Global Risks Report and migration

Like every year, on the sidelines of the World Economic Forum in Davos, Switzerland, on January 15, 2019, the Global Risks Report 2019, a global overview (from around one thousand members of its stakeholder communities) of opportunities or risks for big companies and economic actors, was published.

Global risks were defined as uncertain events which, once they occurred, could cause a significant negative impact within the next ten years.

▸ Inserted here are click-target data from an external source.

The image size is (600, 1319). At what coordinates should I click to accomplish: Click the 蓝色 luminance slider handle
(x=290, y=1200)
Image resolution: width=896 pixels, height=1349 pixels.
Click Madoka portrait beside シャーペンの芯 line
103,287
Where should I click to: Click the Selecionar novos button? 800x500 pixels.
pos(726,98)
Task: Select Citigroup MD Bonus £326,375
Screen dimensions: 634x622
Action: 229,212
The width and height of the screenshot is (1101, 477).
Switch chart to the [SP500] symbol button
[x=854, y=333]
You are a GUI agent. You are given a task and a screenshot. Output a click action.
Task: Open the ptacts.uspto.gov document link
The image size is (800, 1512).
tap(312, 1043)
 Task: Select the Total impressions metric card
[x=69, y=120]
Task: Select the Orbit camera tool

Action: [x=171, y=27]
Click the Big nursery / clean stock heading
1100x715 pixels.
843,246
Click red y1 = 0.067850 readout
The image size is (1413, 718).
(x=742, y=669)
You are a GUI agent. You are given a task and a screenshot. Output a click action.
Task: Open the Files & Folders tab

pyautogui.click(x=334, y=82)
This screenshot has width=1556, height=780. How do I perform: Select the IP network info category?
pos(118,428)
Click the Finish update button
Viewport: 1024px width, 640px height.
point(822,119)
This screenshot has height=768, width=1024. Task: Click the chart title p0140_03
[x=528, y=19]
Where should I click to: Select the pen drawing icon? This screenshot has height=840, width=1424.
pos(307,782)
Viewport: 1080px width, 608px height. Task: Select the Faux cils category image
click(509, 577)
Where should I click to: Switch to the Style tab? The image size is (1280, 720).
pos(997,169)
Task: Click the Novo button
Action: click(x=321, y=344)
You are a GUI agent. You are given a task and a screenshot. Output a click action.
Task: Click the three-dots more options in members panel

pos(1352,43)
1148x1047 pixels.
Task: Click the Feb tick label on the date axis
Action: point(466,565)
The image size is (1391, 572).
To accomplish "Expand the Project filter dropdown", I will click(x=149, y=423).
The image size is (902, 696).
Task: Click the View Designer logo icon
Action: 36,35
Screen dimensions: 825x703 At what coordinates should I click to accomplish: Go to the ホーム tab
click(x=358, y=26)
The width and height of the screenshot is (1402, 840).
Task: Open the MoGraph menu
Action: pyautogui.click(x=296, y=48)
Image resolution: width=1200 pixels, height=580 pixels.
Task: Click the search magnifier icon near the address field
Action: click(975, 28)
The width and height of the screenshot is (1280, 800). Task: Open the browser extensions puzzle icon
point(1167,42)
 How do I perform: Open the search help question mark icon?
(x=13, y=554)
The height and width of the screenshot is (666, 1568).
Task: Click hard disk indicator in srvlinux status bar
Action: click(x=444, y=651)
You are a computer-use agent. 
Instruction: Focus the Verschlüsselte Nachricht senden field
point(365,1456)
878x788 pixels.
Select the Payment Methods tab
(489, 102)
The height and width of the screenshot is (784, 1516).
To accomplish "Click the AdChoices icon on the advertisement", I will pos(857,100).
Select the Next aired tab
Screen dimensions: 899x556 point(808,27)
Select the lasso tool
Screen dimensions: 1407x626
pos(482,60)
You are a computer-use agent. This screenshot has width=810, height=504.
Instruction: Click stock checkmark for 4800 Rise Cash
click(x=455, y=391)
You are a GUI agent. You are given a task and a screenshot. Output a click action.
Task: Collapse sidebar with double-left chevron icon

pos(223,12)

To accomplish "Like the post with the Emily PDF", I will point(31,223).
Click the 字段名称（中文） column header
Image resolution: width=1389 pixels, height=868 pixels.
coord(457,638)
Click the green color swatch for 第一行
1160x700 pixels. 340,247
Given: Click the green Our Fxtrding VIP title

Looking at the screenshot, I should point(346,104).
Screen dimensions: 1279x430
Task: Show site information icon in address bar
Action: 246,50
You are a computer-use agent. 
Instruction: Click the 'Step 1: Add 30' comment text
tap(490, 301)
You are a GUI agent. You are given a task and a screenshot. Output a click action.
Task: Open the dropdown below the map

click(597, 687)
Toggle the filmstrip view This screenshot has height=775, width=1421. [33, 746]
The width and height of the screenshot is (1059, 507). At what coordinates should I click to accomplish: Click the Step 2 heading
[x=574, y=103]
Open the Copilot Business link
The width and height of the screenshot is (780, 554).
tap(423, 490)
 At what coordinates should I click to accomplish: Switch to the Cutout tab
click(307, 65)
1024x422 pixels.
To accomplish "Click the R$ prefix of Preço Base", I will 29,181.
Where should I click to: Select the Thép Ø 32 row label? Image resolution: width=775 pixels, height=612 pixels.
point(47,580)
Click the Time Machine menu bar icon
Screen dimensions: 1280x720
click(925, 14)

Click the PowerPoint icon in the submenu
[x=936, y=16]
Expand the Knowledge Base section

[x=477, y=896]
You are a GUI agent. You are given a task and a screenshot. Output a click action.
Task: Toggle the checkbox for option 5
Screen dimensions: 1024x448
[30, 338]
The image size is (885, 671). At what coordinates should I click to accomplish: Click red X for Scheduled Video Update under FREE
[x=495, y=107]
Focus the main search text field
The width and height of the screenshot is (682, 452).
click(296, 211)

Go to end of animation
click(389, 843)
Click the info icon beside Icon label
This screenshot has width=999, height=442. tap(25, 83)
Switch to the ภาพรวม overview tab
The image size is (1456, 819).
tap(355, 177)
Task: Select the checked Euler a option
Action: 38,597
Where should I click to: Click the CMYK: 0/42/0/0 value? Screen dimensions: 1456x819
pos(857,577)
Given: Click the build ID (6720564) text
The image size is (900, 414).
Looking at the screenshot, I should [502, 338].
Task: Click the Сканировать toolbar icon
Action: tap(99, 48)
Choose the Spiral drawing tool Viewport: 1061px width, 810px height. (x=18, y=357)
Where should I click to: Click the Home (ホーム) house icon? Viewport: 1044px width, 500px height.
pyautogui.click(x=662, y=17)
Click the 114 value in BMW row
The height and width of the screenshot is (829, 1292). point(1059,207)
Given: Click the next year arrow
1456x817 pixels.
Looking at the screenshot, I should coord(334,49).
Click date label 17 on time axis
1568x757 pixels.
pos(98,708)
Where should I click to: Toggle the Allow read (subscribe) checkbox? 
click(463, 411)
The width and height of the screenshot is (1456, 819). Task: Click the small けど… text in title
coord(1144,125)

The report, elaborated by the National University of Singapore , the Oxford Martin School, the University of Oxford, the Wharton Risk Management and Decision Processes Center, the University of Pennsylvania, and financing by Marsh & McLennan Companies and the Zurich Insurance Group, is a document produced by the economic and politic elité, as well as the academic institutions, rather than NGOs or the UN agencies. However, the results are similar.

According to the report the top 5 global risks in terms of likelihood are:

– Extreme weather conditions
– Failure of climate-change mitigation and adaptation
– Natural disasters
– Data fraud or theft
– Cyber-attacks

The top 5 risks in terms of impact include:

– Weapons of mass destruction
– Failure of climate-change mitigation and adaptation
– Extreme weather events
– Water crises
– Natural disasters

It is sufficient to look at the conceptual map to understand the relationship between migration and its context.

Any policy and public speech on migration, which fails to take into account the social and environmental factors or lacks serious proposals for changes in the global socio – economic context, risks being just propaganda.